ASSIGNMENT: Please return exactly the line that contains "Image resolution: width=1568" and every line after it, through the last line of the records below, with no pictures.

_ _ _ _

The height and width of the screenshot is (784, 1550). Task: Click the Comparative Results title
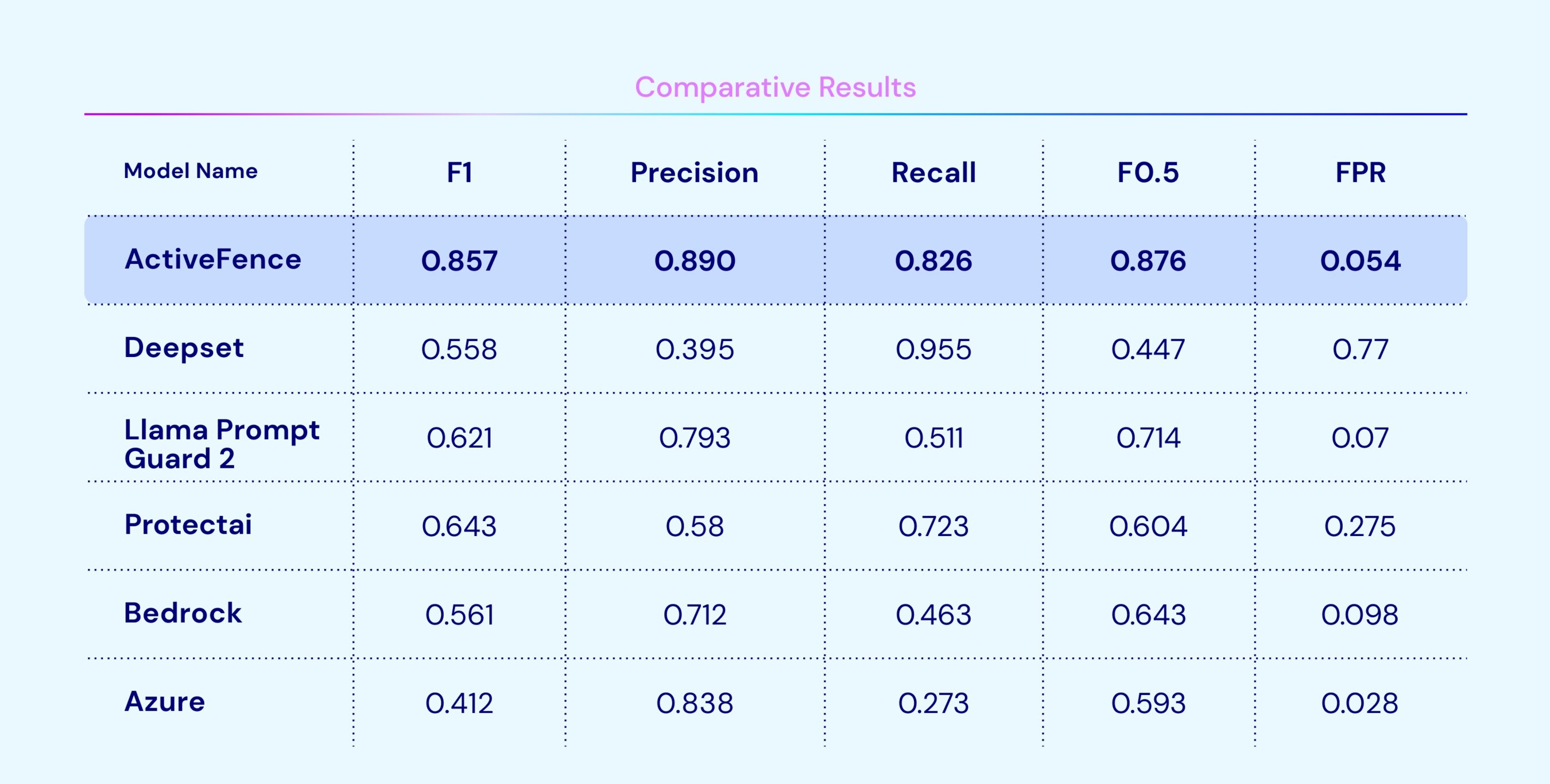pyautogui.click(x=775, y=88)
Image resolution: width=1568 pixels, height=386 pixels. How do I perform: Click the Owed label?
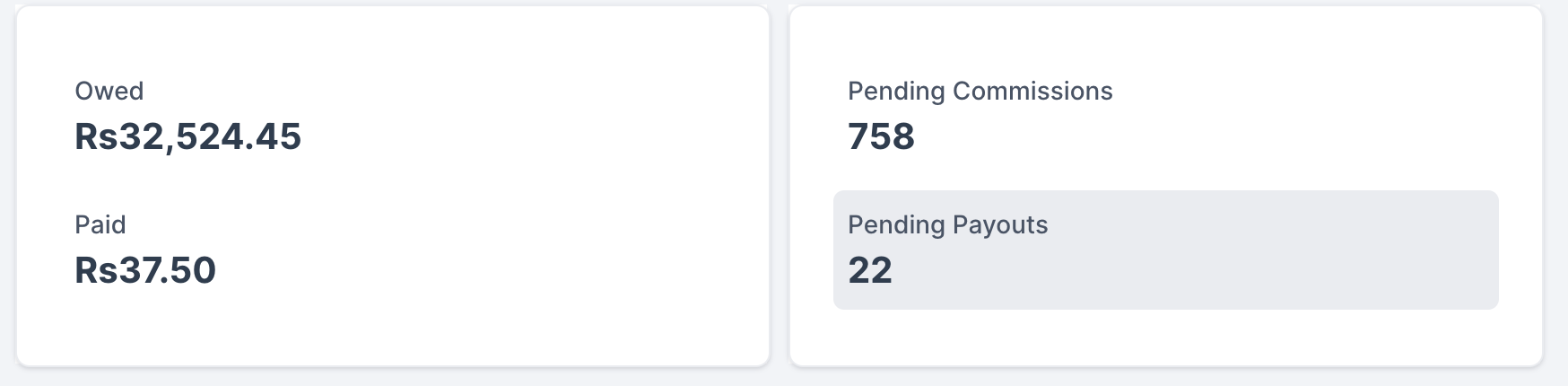pyautogui.click(x=109, y=92)
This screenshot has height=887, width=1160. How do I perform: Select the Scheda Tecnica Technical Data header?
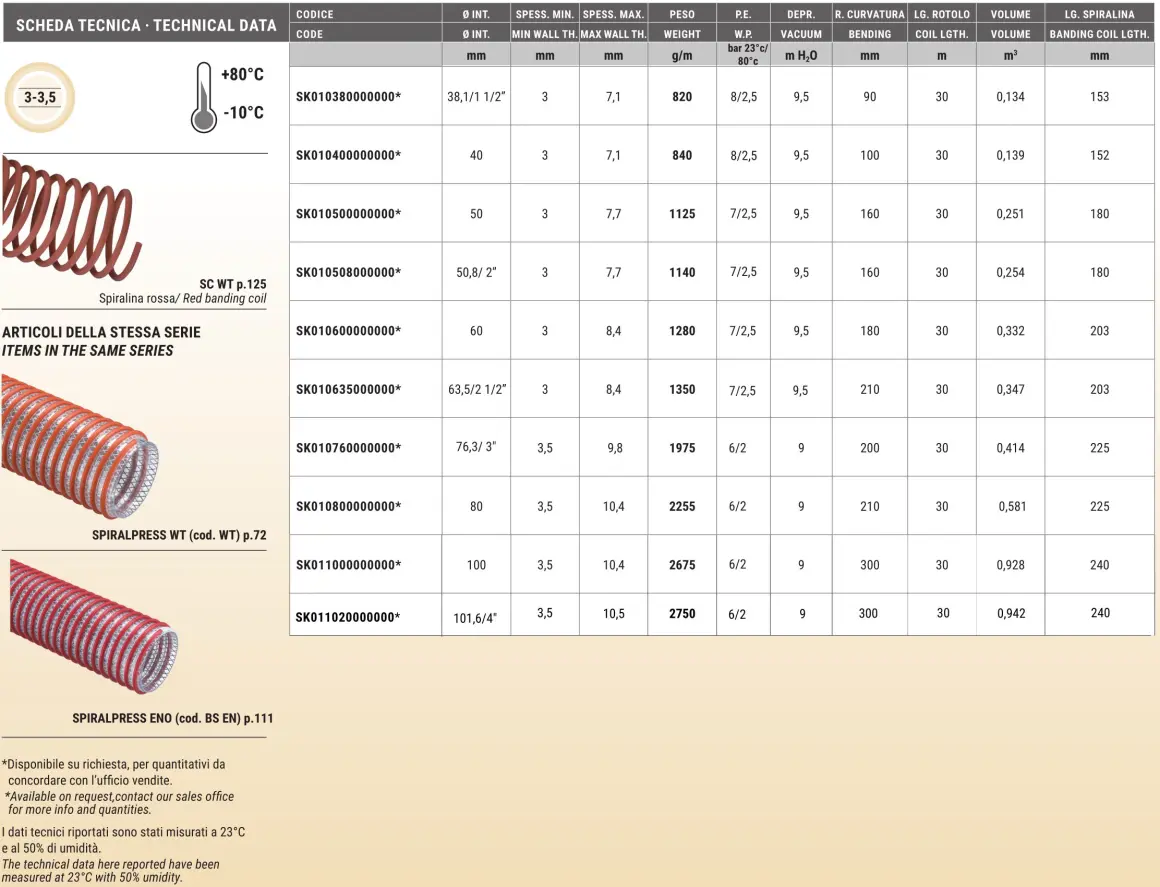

_ _ _ _

SOLUTION:
Image resolution: width=1568 pixels, height=386 pixels. How do I perform: Click the Owed label?
pyautogui.click(x=109, y=92)
This screenshot has height=887, width=1160. How do I perform: Select the Scheda Tecnica Technical Data header?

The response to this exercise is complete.